The authors of the Nevada Constitution included their own separation of powers clause in recognition of this indispensable principle.

Yet through the years, a host of public employees — most working for the state executive branch or local governments — have flouted the law by occupying seats in Carson City. Legal challenges have either been shot down for technical reasons or rendered moot by developments, In 2011, for instance, the Nevada Policy Research Institute sued over state Sen. Mo Denis serving as both a lawmaker and an employee of the Public Utilities Commission, an executive branch agency. The lawsuit died when Mr. Denis took another job.

Defenders of the status quo — including enablers at the Legislative Counsel Bureau, which offers legal advice to lawmakers — argue that the separation of powers clause prevents only managers or supervisors in the executive or judicial branches from sitting in the Legislature.

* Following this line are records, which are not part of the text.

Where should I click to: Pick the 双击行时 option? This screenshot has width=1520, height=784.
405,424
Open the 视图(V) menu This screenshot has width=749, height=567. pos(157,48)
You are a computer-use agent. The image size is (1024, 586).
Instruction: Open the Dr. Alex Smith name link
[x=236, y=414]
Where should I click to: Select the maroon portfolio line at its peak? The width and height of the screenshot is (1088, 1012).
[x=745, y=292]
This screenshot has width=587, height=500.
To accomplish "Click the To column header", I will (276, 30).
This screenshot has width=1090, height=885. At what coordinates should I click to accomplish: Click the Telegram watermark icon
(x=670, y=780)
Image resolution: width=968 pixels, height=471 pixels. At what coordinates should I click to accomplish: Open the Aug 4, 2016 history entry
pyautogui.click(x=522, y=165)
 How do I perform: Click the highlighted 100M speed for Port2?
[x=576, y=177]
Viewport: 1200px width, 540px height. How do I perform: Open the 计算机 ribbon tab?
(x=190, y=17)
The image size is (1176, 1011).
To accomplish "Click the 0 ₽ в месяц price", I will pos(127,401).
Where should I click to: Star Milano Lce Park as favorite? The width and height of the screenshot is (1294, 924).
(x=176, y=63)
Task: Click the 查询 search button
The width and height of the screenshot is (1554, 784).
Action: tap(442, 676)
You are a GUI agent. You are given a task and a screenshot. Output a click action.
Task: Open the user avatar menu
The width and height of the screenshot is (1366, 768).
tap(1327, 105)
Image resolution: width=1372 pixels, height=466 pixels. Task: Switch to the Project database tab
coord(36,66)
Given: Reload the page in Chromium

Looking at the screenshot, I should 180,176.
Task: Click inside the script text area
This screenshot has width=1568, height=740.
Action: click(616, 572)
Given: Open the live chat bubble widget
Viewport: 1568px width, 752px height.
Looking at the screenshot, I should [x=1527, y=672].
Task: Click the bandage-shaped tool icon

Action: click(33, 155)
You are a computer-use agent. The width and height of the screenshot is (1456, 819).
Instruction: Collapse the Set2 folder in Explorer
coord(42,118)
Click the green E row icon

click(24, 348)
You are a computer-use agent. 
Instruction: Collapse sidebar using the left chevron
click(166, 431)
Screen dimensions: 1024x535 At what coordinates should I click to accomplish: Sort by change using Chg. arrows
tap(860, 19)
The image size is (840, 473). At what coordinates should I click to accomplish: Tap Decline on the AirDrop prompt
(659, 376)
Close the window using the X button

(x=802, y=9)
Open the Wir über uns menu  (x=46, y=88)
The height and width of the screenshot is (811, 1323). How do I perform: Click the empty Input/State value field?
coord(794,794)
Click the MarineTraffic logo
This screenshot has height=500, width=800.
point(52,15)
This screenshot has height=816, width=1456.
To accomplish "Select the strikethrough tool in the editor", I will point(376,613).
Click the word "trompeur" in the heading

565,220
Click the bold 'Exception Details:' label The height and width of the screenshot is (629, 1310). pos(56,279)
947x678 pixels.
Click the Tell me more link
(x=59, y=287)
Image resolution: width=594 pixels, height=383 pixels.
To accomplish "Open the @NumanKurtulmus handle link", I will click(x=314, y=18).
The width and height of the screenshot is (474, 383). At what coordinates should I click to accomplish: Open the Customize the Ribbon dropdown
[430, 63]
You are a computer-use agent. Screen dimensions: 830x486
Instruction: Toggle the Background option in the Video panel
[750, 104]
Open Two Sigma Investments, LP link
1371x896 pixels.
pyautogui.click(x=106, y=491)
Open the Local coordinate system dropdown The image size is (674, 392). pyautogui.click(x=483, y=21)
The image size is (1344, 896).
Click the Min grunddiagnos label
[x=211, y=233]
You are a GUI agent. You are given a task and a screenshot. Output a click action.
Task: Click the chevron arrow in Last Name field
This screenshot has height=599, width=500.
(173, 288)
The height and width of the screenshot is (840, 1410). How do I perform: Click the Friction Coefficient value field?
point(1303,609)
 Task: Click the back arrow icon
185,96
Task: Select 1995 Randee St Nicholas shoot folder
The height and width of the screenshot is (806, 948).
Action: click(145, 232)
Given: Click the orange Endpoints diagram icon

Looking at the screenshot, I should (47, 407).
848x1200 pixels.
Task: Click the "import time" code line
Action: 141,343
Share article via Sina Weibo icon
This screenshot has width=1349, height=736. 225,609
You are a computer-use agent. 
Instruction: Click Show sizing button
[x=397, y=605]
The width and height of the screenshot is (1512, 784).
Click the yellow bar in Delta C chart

The language of Article 3, Section 1 makes no such distinction. “When I use a word,” Humpty Dumpty said, in rather a scornful tone, “it means just what I choose it to mean — neither more nor less.”

But perhaps this willful distortion may be on its last legs.

On Monday, Clark County District Judge Richard Scotti threw out the 2019 DUI conviction of a Henderson woman after her attorney noted that the prosecutor, Melanie Scheible, also moonlights as a Democratic state senator. The judge agreed that Ms. Scheible, a sitting lawmaker, was thus ineligible under state law to also exercise the powers of the executive branch as a member of the district attorney’s office.

“It is a violation of procedural due process of nearly the highest order,” Judge Scotti wrote, “for a person to be tried and convicted by a public official who (is) in charge of both writing and enforcing the law. This court finds that it is fundamental to American jurisprudence that a criminal defendant shall not be prosecuted by a person who is simultaneously the law-maker and the law-enforcer of the laws of the state of Nevada.”

Judge Scotti’s seminal ruling has ramifications for other sitting lawmakers, including Nicole Cannizzaro, a prosecutor who moonlights as majority leader of the state Senate. The decision will likely be appealed, potentially forcing the Nevada Supreme Court to take up this important matter. That’s long overdue.

The state constitution’s separation of powers clause stands as a vital bulwark against tyranny. Lawmakers are free to offer amendments loosening its restrictions. Until then, allowing legislators to simply ignore the provision represents an arrogant insult to both taxpayers and the rule of law. Judge Scotti’s forceful and well-reasoned opinion is a giant step toward a resolution of this issue and should be upheld. It’s high time the state judiciary elevated the clear language of the Nevada Constitution above the convenience of the political class.